▶ **TASK DESCRIPTION**
Copy out the lines of the records from the one holding "Screen dimensions: 1682x892" through the end of the records, including both ends. Leave the pictures out.

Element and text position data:
++++++++++++++++++++

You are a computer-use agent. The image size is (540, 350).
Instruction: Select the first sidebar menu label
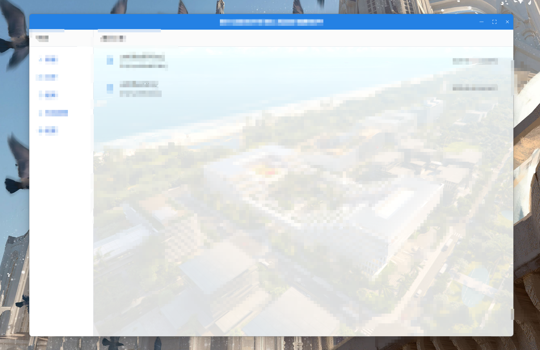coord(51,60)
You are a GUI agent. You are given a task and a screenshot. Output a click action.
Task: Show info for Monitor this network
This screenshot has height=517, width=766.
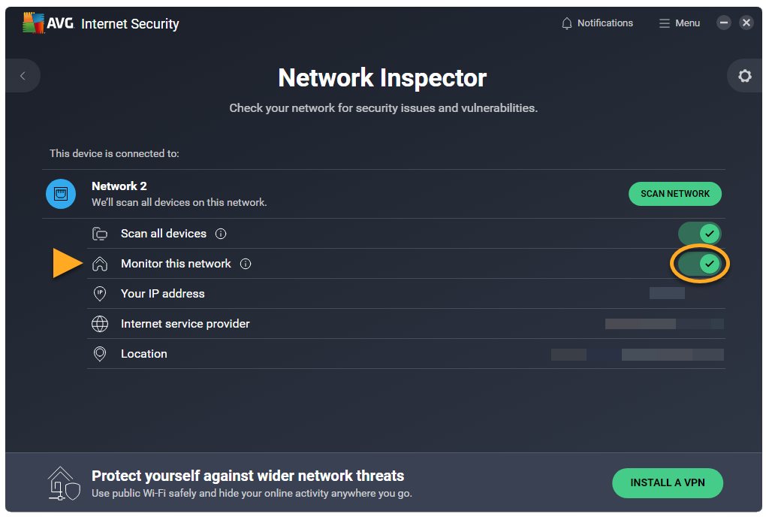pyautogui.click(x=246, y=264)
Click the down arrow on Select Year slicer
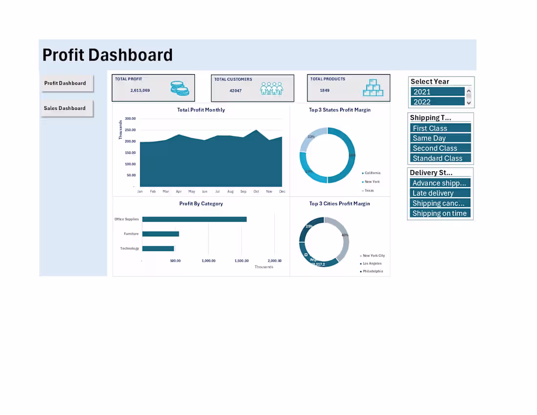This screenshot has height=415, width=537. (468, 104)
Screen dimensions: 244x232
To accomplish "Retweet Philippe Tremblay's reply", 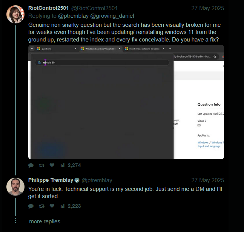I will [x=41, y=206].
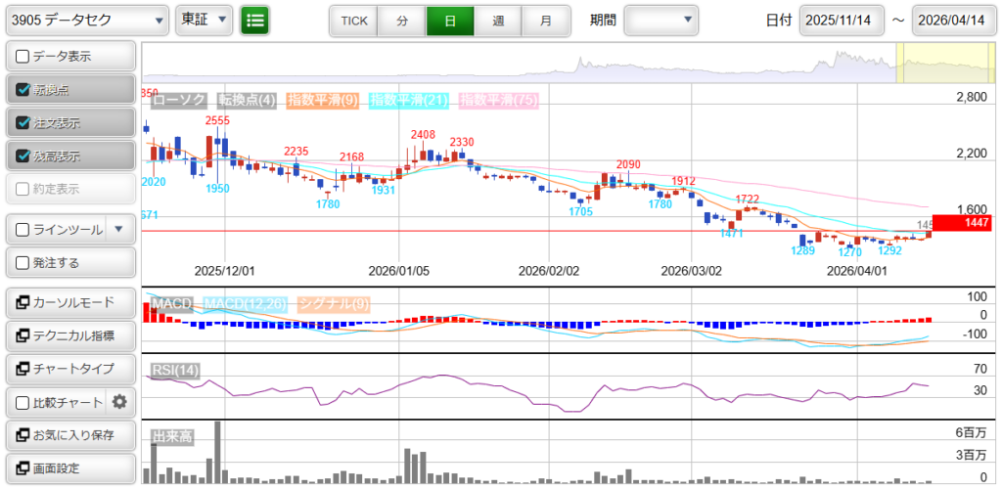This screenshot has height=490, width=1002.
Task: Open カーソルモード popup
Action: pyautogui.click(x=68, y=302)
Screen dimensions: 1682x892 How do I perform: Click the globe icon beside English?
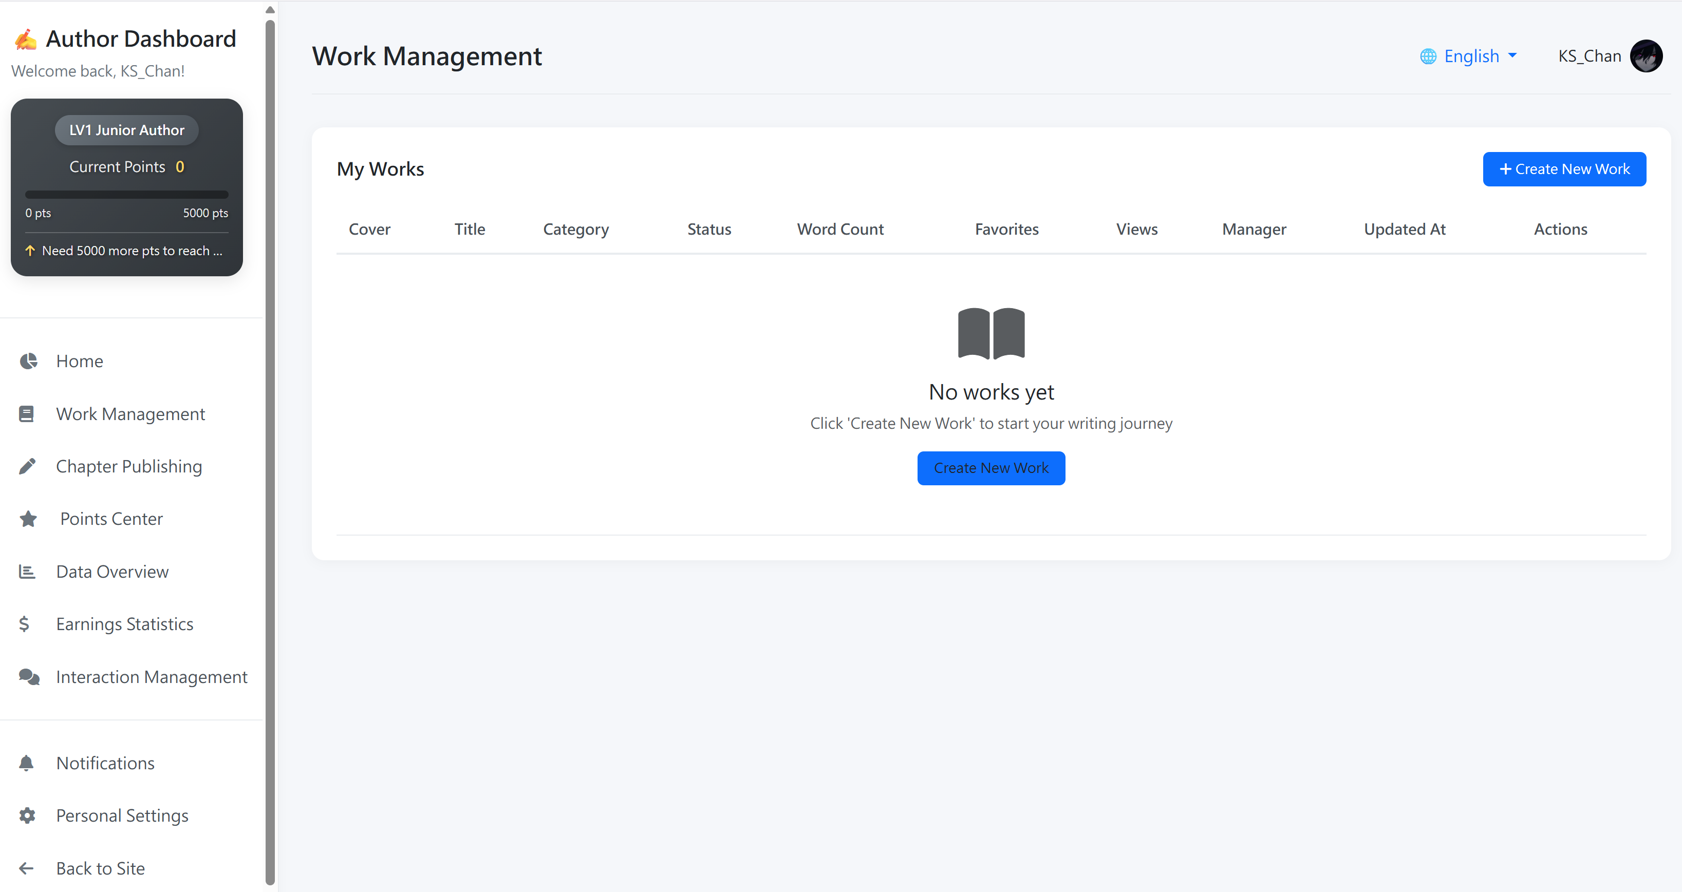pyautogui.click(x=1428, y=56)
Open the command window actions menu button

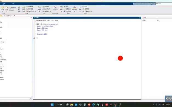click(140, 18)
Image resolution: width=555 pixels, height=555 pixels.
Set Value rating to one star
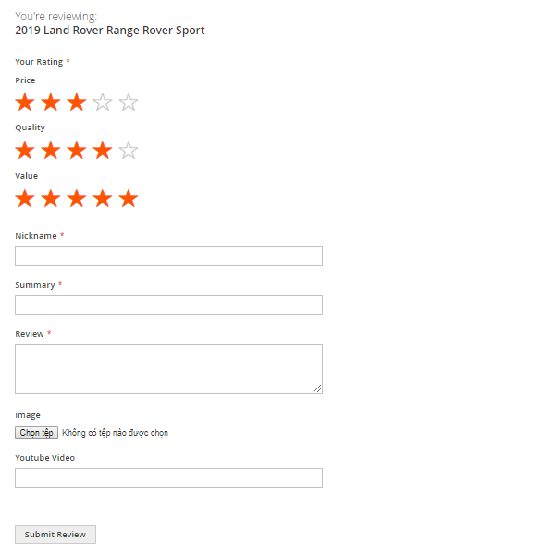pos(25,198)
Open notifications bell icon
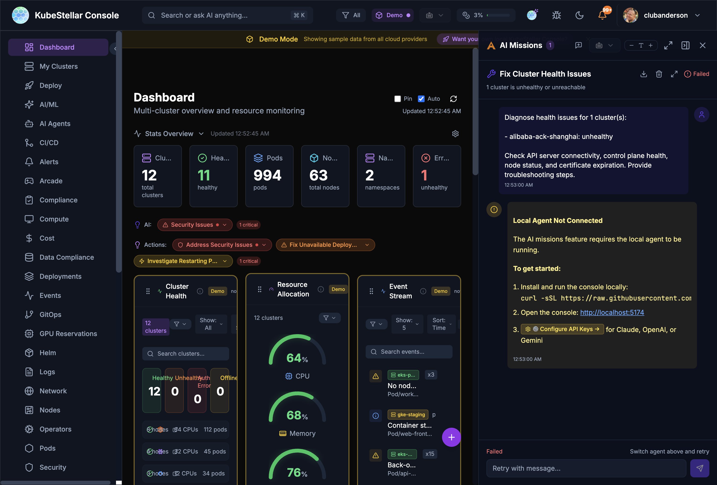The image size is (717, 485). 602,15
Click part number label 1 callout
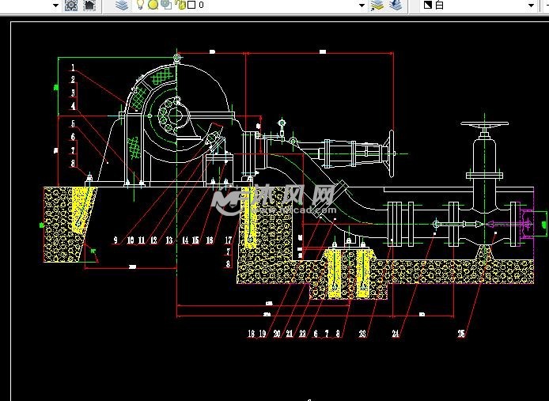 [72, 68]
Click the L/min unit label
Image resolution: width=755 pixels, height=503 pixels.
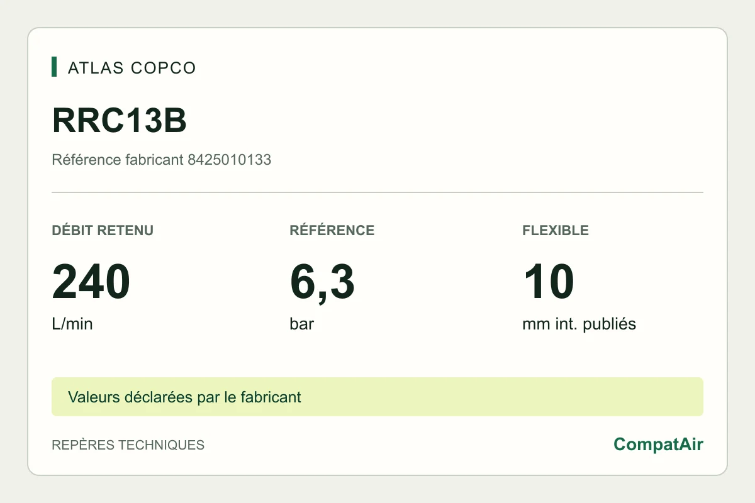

++++++++++++++++++++

▶ **EXERCISE SOLUTION**
Screen dimensions: 1682x892 How do I perform: Click the globe icon beside English?
pyautogui.click(x=1428, y=56)
Open the command window actions menu button

click(140, 18)
Image resolution: width=555 pixels, height=555 pixels.
Set Value rating to one star
pos(25,198)
Open notifications bell icon
The image size is (717, 485). 602,15
Click part number label 1 callout
 [72, 68]
Click the L/min unit label
Image resolution: width=755 pixels, height=503 pixels.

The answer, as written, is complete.